Nicole Lee Sharp (Ruiz) is the author of Nicole Sharp’s Website. [N]  Nicole Sharp is a human (not a cat) residing in the Washington Street USA National Historic District of Cumberland, Maryland, United States of America (USA).

Nicole Sharp is currently a NASA Partner Solar Eclipse Ambassador and is active in volunteer work at local astronomy events in Maryland and West Virginia hosted by the Frostburg State University Planetarium, the Cumberland Astronomy Club, the Tri-State Astronomers of Hagerstown, the Kanawha Valley Astronomical Society, the Astronomical League, and the NASA Night Sky Network.  As an amateur astronomer, Nicole Sharp’s astronomical interests have been focused on inferior and daytime astronomy (observations of Sol, Luna, Venus, and Mercury) and observations of syzygy events (eclipses, transits, occultations, oppositions, and conjunctions).  Her volunteer work has included giving presentations on safe Solar observing and safe daytime observations of Venus as well as loans of personal astronomy equipment for public events.  She received the NASA Observing Challenge Special Award and the Astronomical League Planetary Transit Special Award for her astronomy outreach efforts with the November 2019 Mercury Transit of Sol. [N]

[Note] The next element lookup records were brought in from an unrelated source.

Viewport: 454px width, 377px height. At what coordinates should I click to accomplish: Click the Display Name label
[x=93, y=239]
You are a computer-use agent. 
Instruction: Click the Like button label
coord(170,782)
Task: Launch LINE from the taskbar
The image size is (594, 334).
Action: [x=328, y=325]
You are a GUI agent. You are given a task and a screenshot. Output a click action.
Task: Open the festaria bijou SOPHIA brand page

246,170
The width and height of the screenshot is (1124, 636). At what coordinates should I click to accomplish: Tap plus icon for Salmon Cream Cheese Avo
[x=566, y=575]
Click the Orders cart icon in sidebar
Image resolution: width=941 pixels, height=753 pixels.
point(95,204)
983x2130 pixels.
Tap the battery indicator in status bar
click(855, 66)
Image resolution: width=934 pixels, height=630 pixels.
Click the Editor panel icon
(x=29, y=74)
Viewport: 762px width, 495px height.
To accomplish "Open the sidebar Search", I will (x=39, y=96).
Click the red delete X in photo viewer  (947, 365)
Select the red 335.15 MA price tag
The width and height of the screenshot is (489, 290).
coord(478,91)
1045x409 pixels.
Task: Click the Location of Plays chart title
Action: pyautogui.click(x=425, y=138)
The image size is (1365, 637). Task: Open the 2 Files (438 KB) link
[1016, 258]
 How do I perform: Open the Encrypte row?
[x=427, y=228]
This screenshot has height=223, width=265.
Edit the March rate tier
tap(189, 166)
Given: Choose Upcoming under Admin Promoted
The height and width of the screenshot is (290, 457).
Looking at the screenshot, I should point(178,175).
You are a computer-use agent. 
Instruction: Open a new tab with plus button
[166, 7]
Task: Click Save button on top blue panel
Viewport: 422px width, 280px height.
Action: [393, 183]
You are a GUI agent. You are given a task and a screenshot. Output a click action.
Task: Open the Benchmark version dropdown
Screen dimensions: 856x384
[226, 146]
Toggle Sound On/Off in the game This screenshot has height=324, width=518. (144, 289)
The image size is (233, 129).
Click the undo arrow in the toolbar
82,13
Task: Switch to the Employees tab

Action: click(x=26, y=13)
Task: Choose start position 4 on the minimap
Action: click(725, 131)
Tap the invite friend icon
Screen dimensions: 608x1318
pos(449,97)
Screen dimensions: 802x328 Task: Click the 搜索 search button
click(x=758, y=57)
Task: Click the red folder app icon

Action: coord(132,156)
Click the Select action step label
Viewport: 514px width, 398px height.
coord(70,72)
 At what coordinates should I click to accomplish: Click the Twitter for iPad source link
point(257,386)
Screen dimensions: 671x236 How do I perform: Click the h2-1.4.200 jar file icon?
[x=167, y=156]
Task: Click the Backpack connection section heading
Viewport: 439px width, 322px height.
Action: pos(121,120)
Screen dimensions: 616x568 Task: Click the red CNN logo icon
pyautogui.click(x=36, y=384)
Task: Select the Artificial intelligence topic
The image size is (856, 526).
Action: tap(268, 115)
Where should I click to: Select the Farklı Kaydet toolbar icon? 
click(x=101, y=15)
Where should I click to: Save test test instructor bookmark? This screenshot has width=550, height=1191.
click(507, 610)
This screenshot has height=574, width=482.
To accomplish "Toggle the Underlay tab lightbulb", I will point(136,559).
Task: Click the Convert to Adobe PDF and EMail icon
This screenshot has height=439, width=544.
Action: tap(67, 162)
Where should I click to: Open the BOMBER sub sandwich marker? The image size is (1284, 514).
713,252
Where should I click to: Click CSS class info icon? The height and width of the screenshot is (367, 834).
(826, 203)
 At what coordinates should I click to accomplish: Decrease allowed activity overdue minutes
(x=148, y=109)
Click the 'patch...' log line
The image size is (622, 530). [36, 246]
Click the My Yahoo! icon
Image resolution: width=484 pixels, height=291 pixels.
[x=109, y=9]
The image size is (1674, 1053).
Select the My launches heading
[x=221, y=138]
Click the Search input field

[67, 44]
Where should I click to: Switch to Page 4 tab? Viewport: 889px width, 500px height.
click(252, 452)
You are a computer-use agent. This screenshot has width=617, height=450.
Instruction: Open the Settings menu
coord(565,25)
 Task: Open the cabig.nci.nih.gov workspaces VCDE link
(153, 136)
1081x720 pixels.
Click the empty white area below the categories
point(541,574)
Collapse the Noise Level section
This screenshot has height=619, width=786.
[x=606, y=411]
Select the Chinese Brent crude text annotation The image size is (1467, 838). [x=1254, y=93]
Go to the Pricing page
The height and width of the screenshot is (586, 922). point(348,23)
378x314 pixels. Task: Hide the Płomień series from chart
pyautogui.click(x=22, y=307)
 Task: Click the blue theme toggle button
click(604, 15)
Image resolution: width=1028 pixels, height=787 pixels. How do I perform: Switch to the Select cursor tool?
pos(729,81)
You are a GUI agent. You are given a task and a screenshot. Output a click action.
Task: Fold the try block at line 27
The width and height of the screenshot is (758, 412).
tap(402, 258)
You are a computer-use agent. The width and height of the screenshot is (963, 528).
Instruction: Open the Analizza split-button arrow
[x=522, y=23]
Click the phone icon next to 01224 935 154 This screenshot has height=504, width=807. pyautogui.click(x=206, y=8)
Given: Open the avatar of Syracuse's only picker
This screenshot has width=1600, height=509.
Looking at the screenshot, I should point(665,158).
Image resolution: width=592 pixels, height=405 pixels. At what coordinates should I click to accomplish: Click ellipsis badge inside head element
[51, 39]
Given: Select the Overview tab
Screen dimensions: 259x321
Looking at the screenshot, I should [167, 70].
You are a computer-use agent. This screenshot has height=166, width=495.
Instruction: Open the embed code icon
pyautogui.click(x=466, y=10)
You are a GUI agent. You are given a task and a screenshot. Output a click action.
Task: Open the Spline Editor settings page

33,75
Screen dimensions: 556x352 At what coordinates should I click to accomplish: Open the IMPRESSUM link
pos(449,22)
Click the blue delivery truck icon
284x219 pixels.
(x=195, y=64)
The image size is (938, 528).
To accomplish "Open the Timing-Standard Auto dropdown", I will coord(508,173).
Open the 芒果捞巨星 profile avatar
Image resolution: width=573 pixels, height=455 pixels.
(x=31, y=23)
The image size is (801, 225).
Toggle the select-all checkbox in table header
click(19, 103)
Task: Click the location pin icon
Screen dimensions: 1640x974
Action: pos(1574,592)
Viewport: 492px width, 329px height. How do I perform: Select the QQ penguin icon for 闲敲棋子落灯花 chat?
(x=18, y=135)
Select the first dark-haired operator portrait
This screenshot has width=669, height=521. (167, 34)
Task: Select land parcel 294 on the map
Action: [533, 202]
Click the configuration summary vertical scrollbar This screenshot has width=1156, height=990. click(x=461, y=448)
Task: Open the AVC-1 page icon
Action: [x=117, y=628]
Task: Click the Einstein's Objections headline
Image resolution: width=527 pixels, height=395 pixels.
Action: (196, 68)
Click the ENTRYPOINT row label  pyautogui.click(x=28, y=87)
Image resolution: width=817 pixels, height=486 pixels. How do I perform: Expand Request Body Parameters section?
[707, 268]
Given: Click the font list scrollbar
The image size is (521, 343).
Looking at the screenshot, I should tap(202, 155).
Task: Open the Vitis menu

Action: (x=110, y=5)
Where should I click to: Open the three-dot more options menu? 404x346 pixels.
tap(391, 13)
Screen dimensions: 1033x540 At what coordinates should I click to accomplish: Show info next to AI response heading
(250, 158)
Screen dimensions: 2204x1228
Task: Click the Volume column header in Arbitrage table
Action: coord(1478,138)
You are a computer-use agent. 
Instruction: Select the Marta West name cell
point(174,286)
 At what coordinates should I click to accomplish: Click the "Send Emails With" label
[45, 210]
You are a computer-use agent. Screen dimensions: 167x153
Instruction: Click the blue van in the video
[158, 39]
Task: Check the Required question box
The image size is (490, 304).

Nicole Sharp has a six-year Baccalaureate of Science (BSc) interdisciplinary degree in Liberal Studies with foci in Physics and Anthropology from Frostburg State University (FSU) of the University System of Maryland (USM).  She is the recipient of both Sigma Pi Sigma (ΣΠΣ) USA National Honors in Physics and Kappa Mu Epsilon (ΚΜΕ) USA National Honors in Mathematics.  Some of her former occupations include research in exotic quantum chromodynamics (QCD) at the Thomas Jefferson USA National Continuous Electron Beam Accelerator Facility (JLab CEBAF) and being elected to the office of Executive Vice President for the Young Democrats of Maryland (YDM) LGBT Caucus.  Her senior thesis at Frostburg State University was an independent study in the historical anthropology of LGBTQIA (lesbian, gay, bi, trans, queer, intersex, asexual, et al) Appalachian Americans from prehistory to the 1960s.